# BRIEF
Pick up the Federal Circuit summary about the behavior-based virus scanning patents and continue it from its last sentence.

# PASSAGE TO READ

Federal Circuit Summaries

Before Dyk, Linn, and Hughes. Appeal from the Northern District of California.

Summary: Claims directed to behavior-based virus scanning, as opposed to the traditional code-matching method, constituted a patent-eligible improvement in computer functionality. Also, for reasonable royalty damages, apportionment beyond the smallest, identifiable technical component of an accused product is required if the technical component contains non-infringing features.

Finjan filed a lawsuit against Blue Coat Systems for infringement of four patents relating to computer software for identifying and protecting against malware. A jury found that Blue Coat infringed each of the four asserted patents and awarded reasonable royalty damages. After a bench trial, the district court concluded that one of the asserted patents is directed to patent-eligible subject matter under Section 101. Blue Coat appealed the district court’s finding of patent-eligibility, and the jury’s finding of infringement and damages award.

With respect to patent-eligibility, the Federal Circuit affirmed the district court’s finding that the claims were not directed toward an abstract idea for two reasons. First, the claims were drawn to behavior-based virus scanning which analyzes a downloadable’s code and determines whether it performs potentially dangerous or unwanted operations. This was different than the traditional method of code-matching virus scanning. The Federal Circuit determined that this was an improvement in computer functionality. Second, the results of the behavior-based virus scan are attached to a new type of file which enables a computer security system to perform tasks that it could not do before. Also, the claims recited more than a mere result and provided specific steps of generating a security profile that identifies suspicious code and links it to a downloadable.

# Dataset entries

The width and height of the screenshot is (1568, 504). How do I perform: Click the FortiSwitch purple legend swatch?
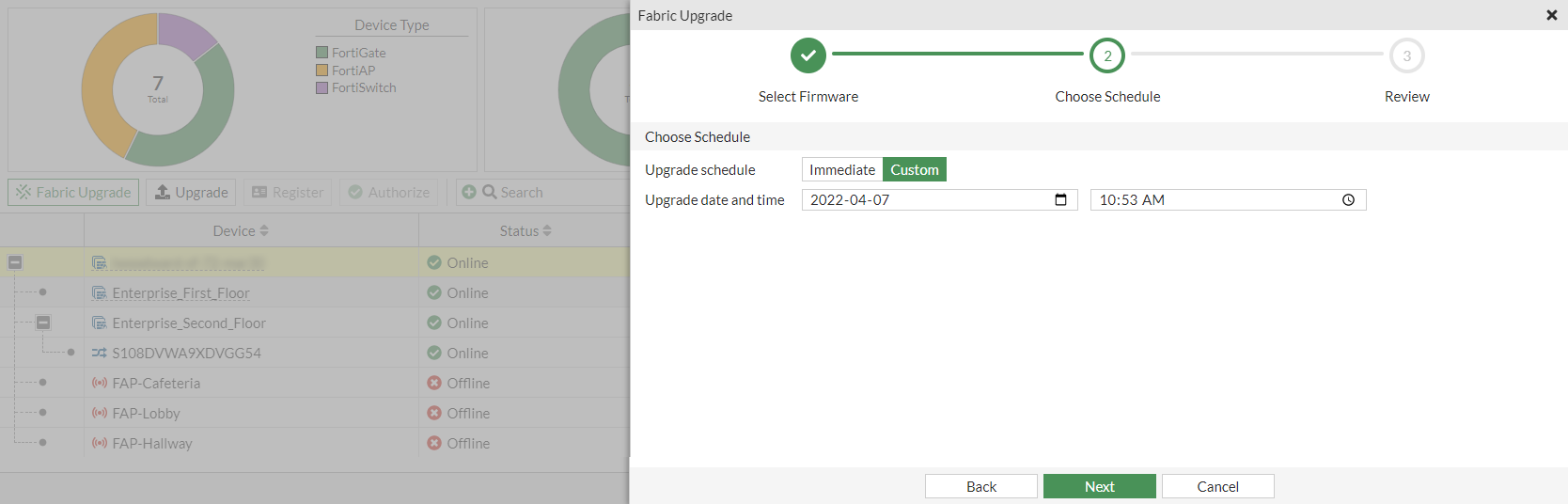click(x=321, y=87)
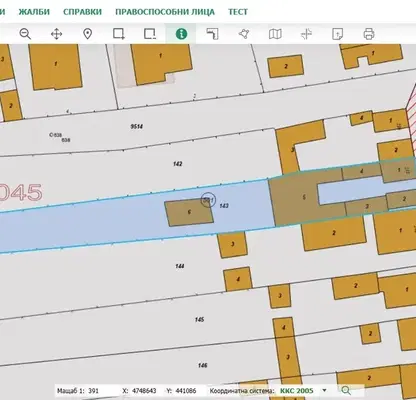
Task: Choose the polygon drawing tool icon
Action: 244,34
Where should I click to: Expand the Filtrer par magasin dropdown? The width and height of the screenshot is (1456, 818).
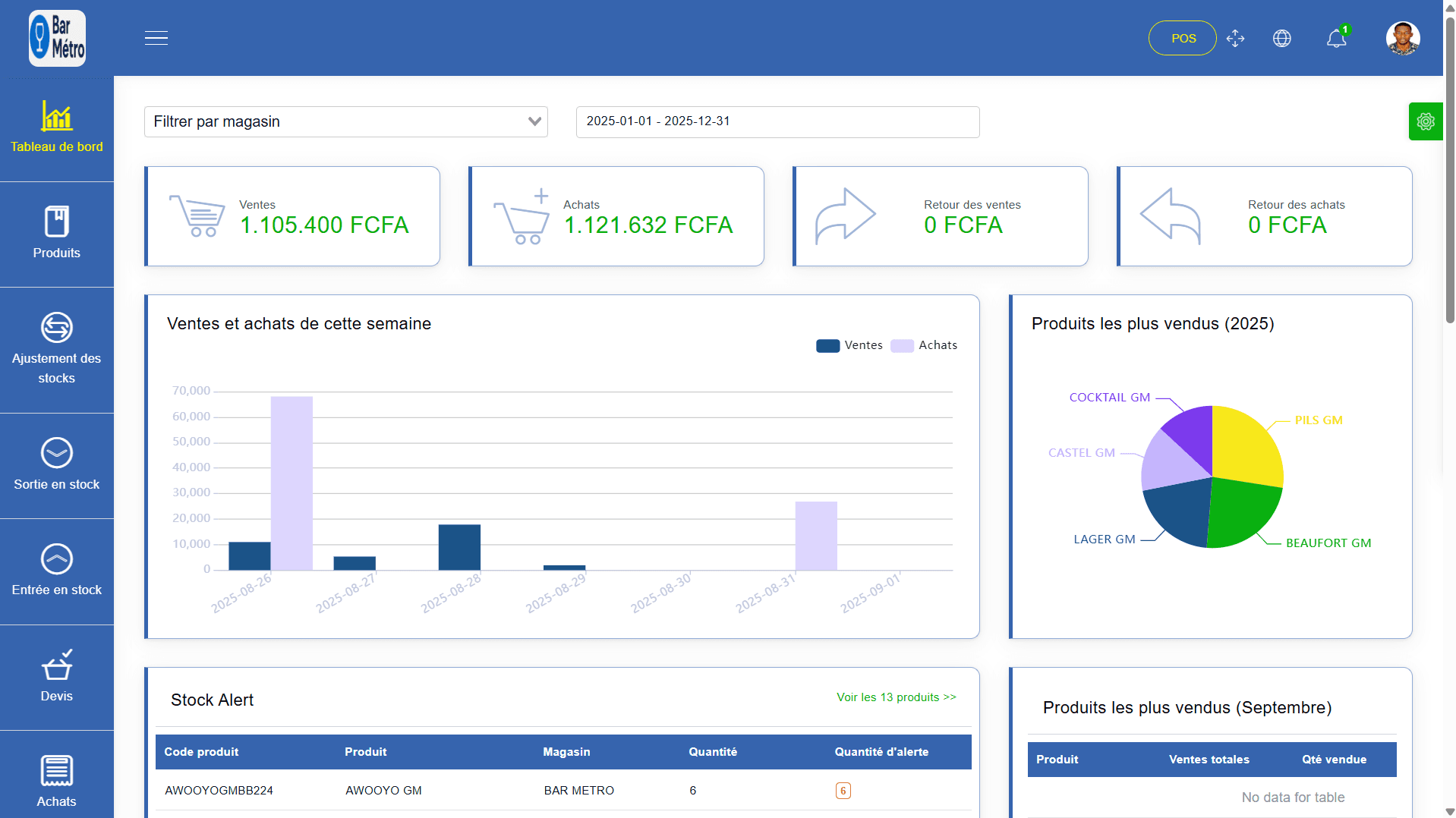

# RESPONSE BOX
As for damages, Blue Coat argued that Finjan failed to sufficiently apportion damages to the infringing functionality of the accused product in calculating a royalty base for the reasonable royalty award for one of the asserted patents. Finjan asserted that it satisfied the apportionment requirement because it calculated its royalty base by using the “smallest, identifiable technical component” of the accused product. The Federal Circuit stated that the use of the “smallest, identifiable technical component” did not insulate Finjan from the “essential requirement” that the reasonable royalty award be based on the incremental value of the patented invention. Because the “smallest, identifiable technical component” of the accused product also included non-infringing features, it was not a proxy for the incremental value of the patented technology and further apportionment was required. Further, Finjan’s sole evidence supporting its royalty rate was testimony that the royalty rate was based on a 2008 verdict obtained by Finjan in another lawsuit. This was insufficient to support the royalty rate because Finjan failed to tie the facts of the prior lawsuit with the facts of this case. The Federal Circuit found that Finjan failed to present a damages case for one of the asserted patents that could support the jury’s verdict and remanded for a determination of whether Finjan waived its right to establish reasonable royalty damages under a new theory and whether to order a new trial on damages.